Alckmin já era considerado como um ex-político depois de ser denunciado na lavajato e de sofrer o pior resultado eleitoral quando disputou pelo PSDB, o ex-partido, as eleições presidenciais em 2018. Os números das urnas foram decepcionantes e ele teve 4,76% dos votos ficando em 4º lugar.

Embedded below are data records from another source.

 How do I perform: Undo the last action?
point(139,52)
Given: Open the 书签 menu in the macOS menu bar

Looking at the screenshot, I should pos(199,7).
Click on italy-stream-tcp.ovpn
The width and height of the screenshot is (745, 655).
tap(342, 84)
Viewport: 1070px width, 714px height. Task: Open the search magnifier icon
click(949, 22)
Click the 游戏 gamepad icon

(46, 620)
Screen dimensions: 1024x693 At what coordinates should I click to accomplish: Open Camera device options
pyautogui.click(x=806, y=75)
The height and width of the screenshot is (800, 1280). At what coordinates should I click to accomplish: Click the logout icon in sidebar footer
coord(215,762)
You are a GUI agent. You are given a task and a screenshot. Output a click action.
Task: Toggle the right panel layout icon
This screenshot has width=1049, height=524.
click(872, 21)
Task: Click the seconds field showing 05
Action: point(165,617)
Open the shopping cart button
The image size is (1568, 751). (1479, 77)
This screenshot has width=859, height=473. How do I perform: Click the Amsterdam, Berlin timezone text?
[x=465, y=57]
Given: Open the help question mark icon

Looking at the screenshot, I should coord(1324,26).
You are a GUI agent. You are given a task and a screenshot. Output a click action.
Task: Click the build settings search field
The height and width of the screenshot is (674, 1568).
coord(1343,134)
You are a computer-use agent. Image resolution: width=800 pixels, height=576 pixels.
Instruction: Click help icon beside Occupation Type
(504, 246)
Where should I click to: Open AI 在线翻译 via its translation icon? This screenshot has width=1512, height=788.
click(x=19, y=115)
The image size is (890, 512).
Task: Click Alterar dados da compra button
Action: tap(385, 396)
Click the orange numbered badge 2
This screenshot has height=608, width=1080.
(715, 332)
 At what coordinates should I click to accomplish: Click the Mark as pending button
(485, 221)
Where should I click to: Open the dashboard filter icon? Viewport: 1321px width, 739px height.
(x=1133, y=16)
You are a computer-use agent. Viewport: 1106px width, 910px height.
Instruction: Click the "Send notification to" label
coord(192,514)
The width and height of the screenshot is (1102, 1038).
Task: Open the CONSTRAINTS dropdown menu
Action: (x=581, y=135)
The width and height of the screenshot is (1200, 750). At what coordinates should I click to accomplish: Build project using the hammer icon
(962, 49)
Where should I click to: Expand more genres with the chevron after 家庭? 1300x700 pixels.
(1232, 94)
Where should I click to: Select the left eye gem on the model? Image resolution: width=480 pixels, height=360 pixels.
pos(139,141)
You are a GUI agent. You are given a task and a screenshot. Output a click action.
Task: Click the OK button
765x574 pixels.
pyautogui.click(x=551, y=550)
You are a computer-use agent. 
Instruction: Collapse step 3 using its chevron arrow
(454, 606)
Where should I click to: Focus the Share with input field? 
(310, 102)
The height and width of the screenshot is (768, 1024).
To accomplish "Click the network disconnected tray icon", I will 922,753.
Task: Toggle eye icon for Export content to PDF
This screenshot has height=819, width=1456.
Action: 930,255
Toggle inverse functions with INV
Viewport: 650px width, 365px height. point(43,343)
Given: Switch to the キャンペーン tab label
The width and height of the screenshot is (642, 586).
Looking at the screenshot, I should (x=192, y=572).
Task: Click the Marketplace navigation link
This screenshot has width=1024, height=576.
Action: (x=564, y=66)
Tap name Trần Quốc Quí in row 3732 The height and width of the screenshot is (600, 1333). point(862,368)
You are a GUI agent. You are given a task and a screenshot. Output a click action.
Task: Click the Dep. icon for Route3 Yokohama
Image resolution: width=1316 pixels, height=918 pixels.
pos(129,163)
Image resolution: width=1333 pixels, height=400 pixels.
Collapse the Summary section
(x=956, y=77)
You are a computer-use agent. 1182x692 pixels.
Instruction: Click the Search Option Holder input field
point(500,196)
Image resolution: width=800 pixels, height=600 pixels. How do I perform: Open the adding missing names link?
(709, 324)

Nem nos melhores roteiros de filmes iria se acreditar que um tucano iria dar a volta por cima se aliando a um adversário petista e conquistando a vice presidência do país. Para muitos Alckmin já era uma carta fora do baralho e ele ao se filiar no PSB, acabou sendo uma opção de ser um representante da direita dentro da coligação de esquerda.
A articulação com o nome de Alckmin junto do Partidos dos Trabalhadores voltou a circular quando Fernando Haddad (PT), juntamente com o ex-secretário de Educação de Alckmin, Gabriel Chalita, pensaram em uma arquitetura improvável dentro da política brasileira. Um tucano como Alckmin o possível vice de Lula da Silva (PT) no ano de 2022.
Está jogada foi o nascimento da famosa “frente ampla” que uniu os dez partidos que apoiaram Lula na eleição. Está coligação foi à maior junção de partidos unidos para disputar uma eleição presidencial da história no Brasil. Como uma fênix, Alckmin surge das cinzas e consegue alcançar o posto mais alto da carreira política como vice presidente da República de 2023 a 2026 caso não venha ocorrer nenhum percalço neste espaço de tempo.